The first half of the book immediately plunges the reader into the speaker's Cuban-American life on-the-hyphen through vivid, first person narratives that draw one in, making the reader privy to the moments that mold the speaker's experience: marginalization at a teacher-parent conference; the socioeconomic distinctions at assorted QuinceaÑera celebrations; a walk down the aisle toward divorce amid a back drop of wedding registries and Phen-Phen fueled weight-loss; post-partum depression; a peek into a No-Tell motel that does tell of the affair she embarks upon with her first female lover; the agony of divorce vs. the headiness of sex and lust; the evolution of an identity in verse.

Part reckoning, part renewal, part redemption, part rebirth, the poems in Tortillera come clean, but more than that, they guide, reveal and examine larger considerations: the role of language on gender its subsequent roles, the heartrending consequences of compulsory heterosexuality, as well as the patriarchal stamp emblazoned on the Cuban diaspora. The work contained in Tortillera befits its audacious title-bold, original and utterly without shame.

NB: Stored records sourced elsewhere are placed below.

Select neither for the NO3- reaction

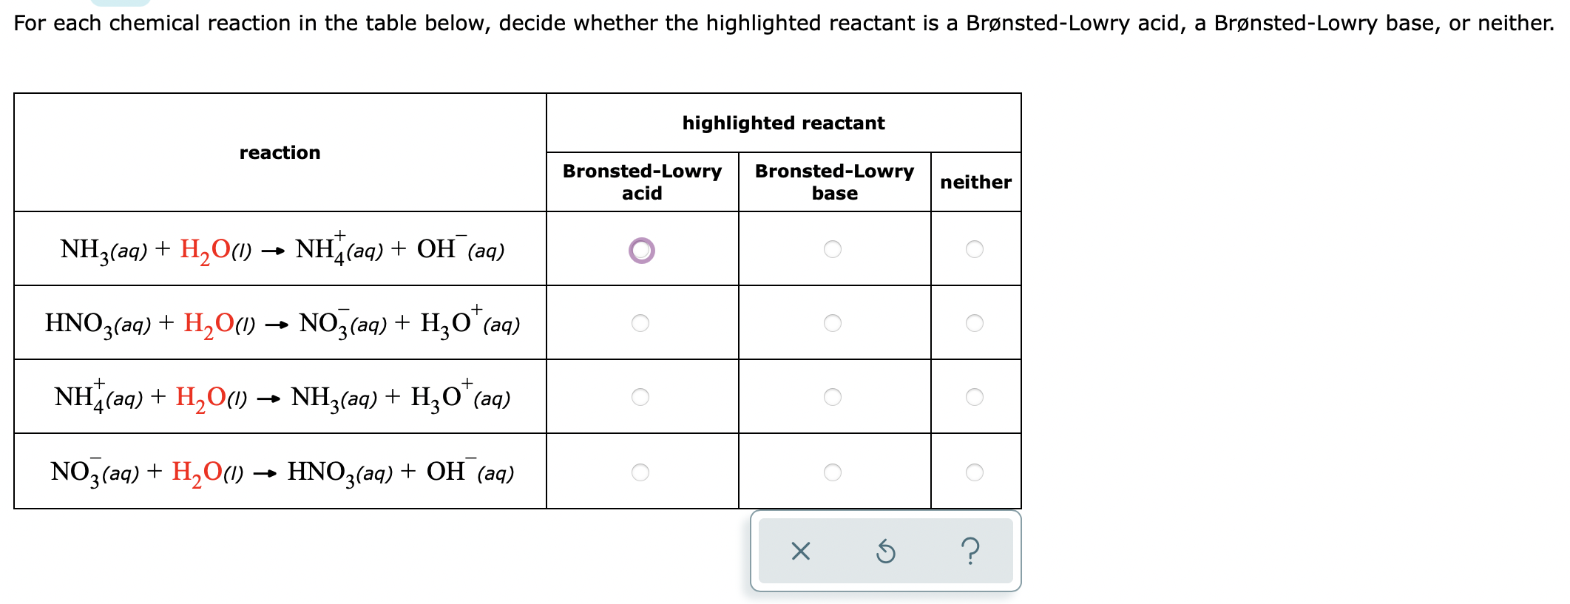(976, 471)
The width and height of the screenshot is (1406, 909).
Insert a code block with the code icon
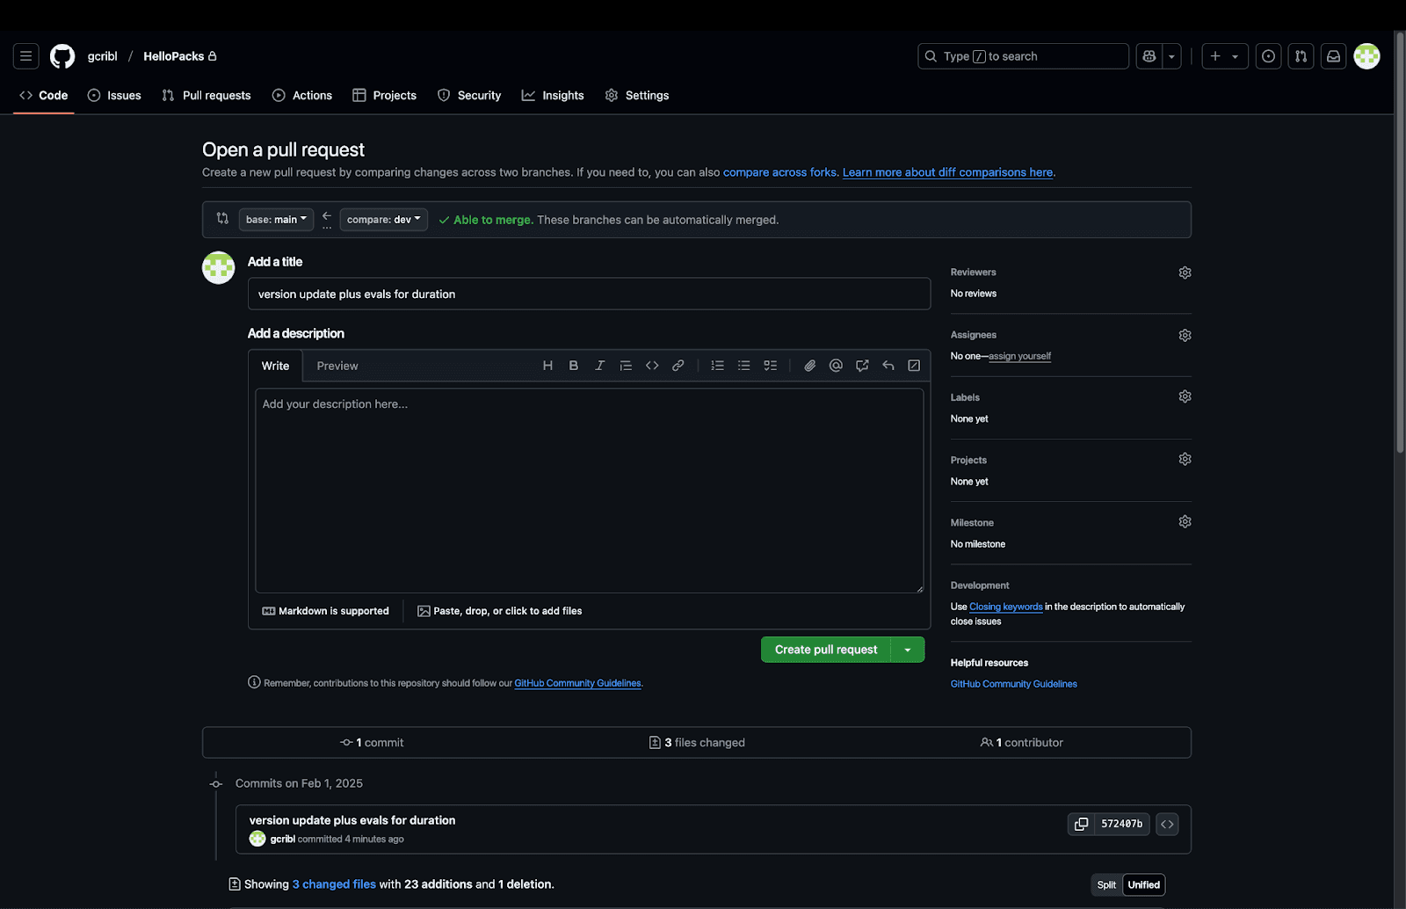pyautogui.click(x=652, y=366)
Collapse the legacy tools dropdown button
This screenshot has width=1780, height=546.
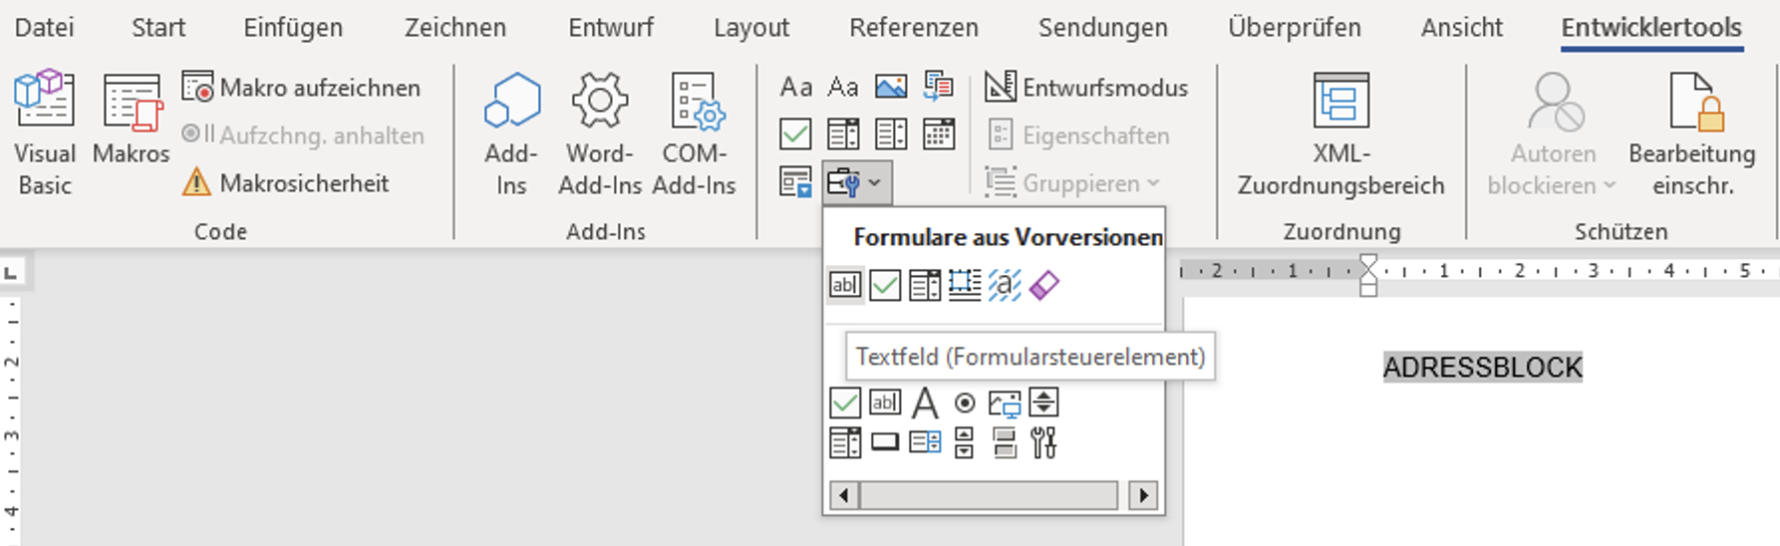click(x=855, y=183)
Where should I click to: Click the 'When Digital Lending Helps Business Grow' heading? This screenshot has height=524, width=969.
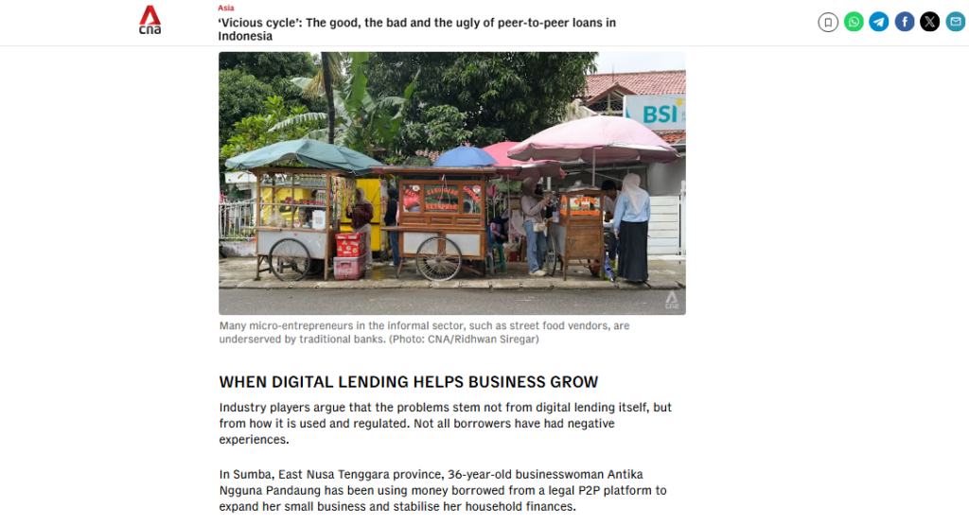(409, 382)
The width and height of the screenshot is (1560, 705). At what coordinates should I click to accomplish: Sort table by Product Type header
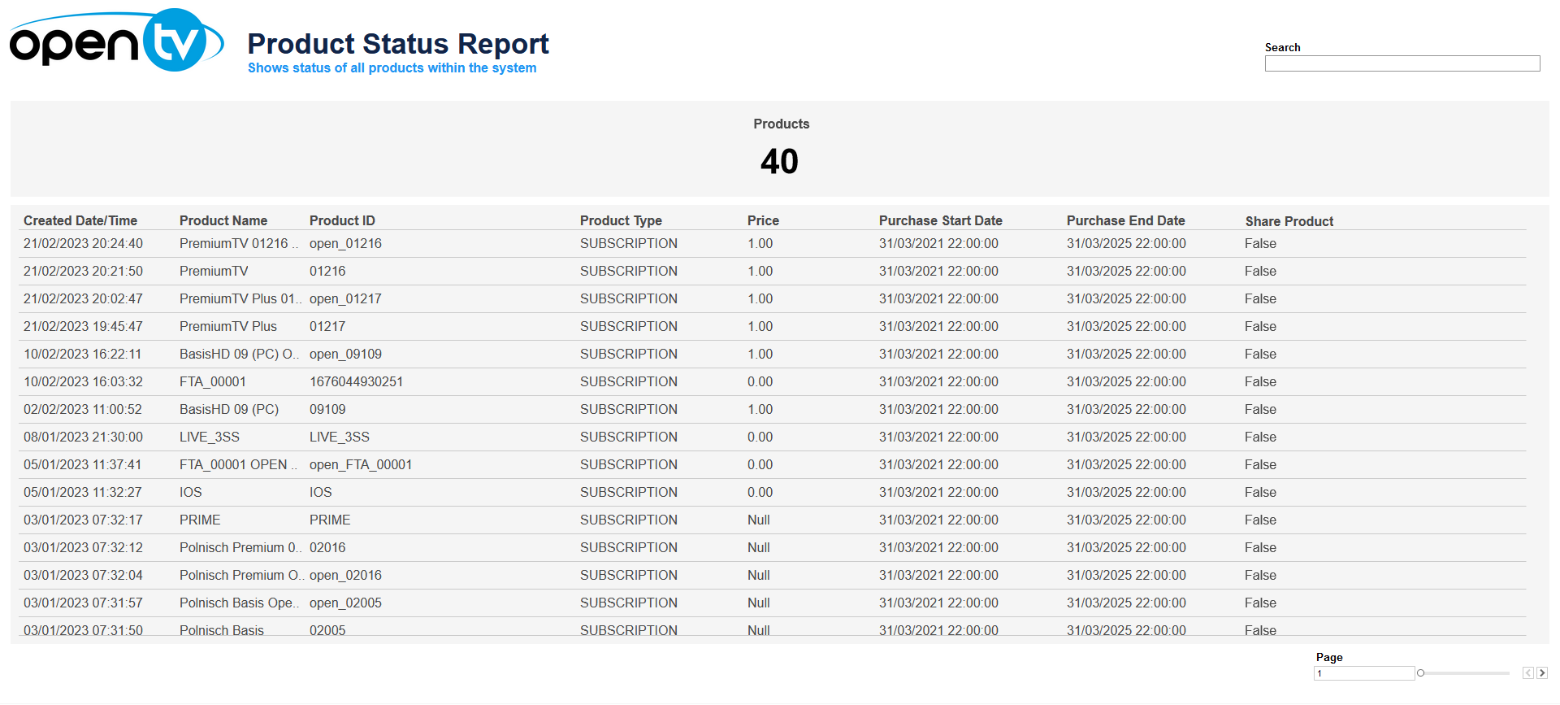[621, 220]
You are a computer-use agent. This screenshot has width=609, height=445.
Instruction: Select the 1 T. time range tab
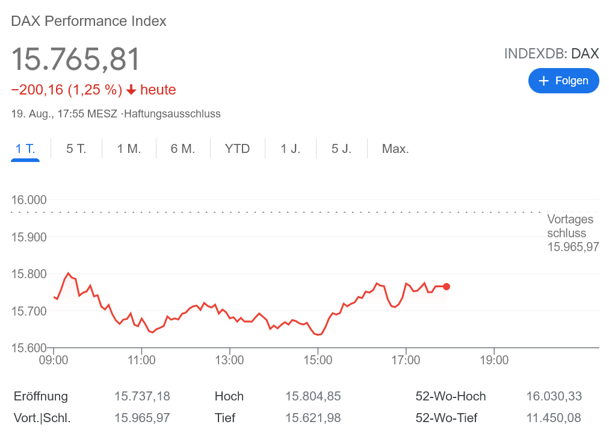(x=25, y=149)
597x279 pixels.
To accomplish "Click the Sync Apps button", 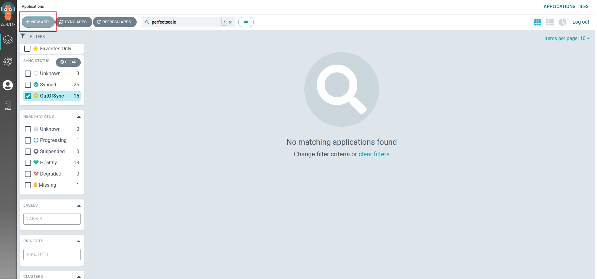I will click(74, 22).
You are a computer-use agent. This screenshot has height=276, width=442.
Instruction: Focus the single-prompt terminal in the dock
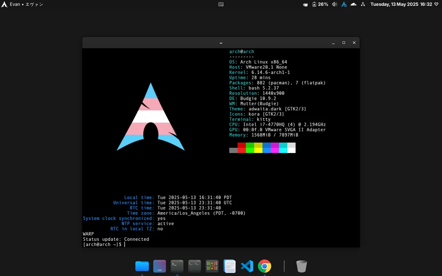[177, 266]
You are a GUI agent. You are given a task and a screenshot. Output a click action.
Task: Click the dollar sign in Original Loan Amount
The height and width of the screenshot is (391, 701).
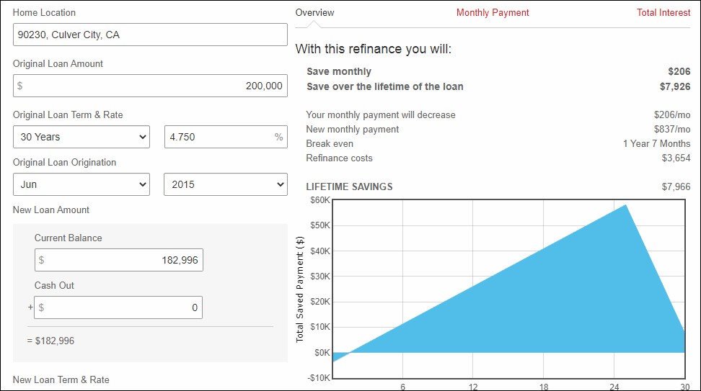(20, 86)
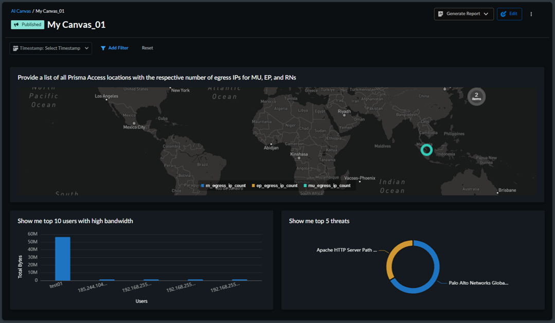This screenshot has width=555, height=323.
Task: Click the Generate Report document icon
Action: [x=441, y=14]
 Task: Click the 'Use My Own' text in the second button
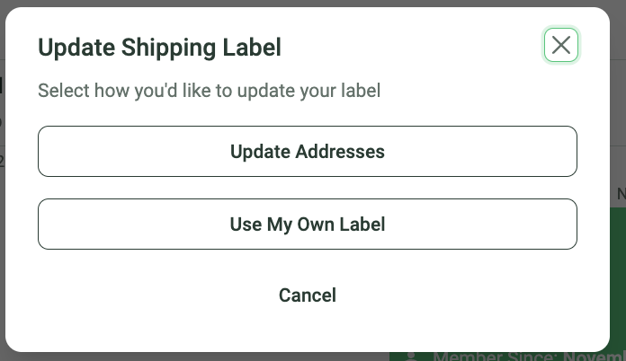point(282,225)
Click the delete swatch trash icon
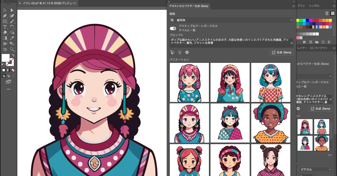This screenshot has width=337, height=176. [x=329, y=42]
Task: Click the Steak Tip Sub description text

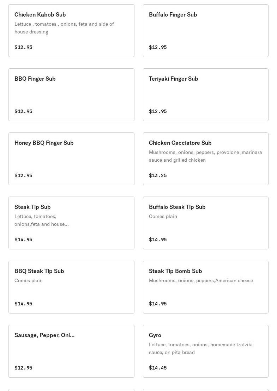Action: pos(42,220)
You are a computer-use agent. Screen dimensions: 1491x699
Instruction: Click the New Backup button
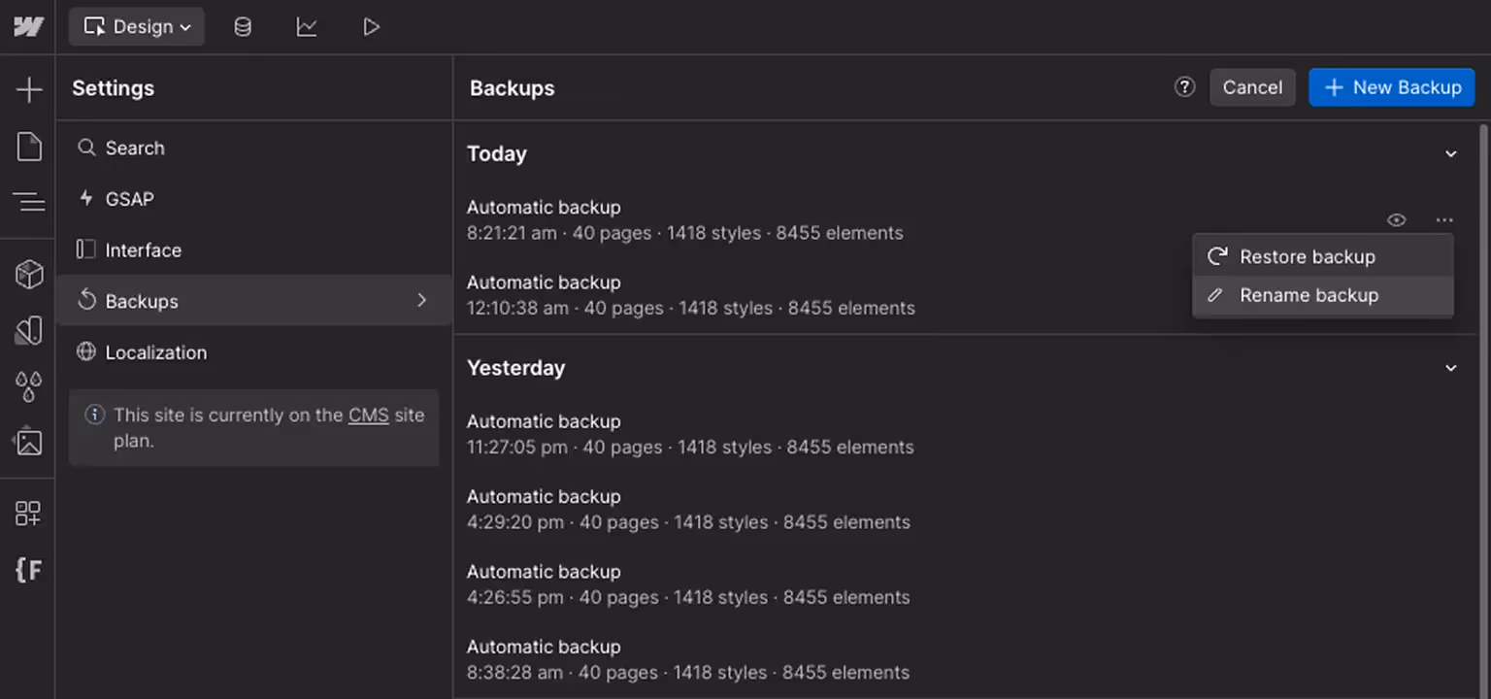[x=1391, y=87]
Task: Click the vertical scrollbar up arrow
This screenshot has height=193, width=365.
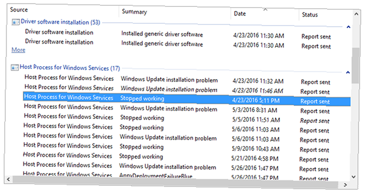Action: pyautogui.click(x=356, y=14)
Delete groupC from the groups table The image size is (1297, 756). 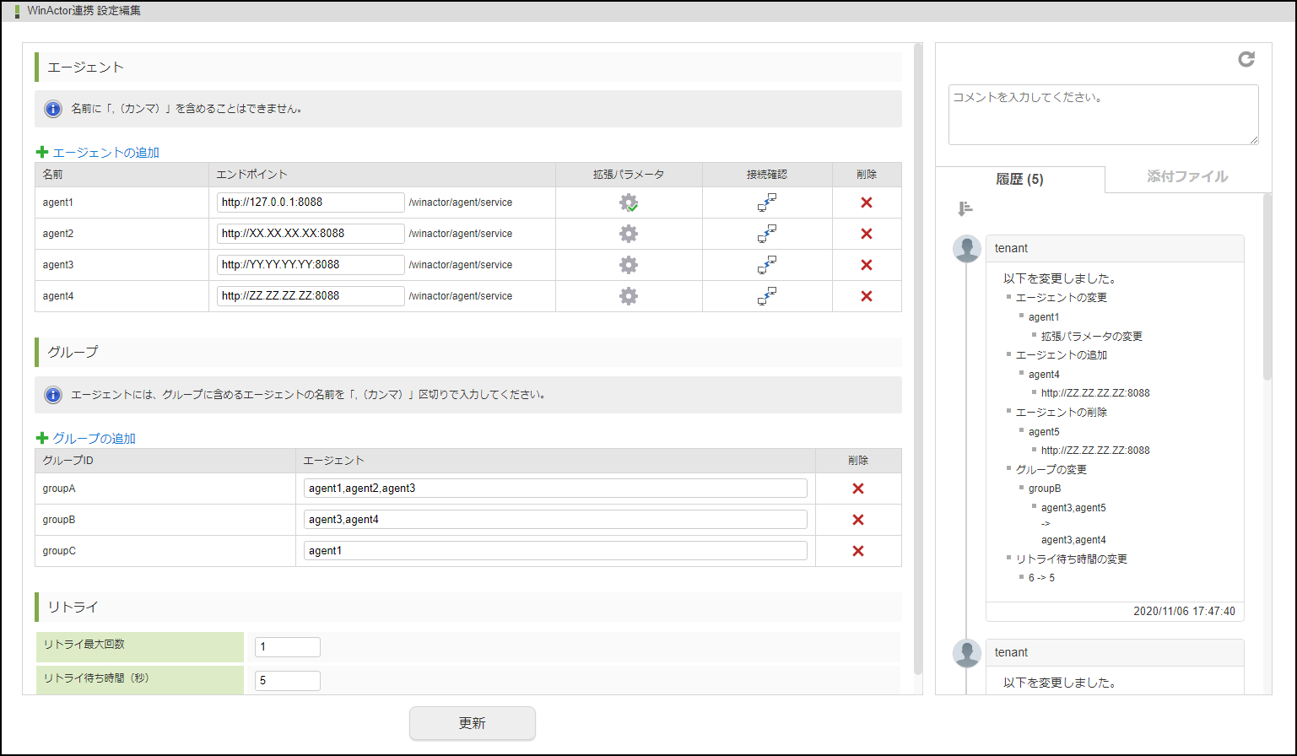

Caridad Moro-Gronlier is the author of the chapbook Visionware. She is also a Contributing Editor for Grabbed: Poets and Writers Respond to Sexual Assault, Empowerment and Healing and an Associate Editor for SWWIM Every Day. Recent work can be found at The Best American Poetry Blog, Rhino, Go Magazine, Fantastical Florida, Notre Dame Review, West Trestle Review, and others.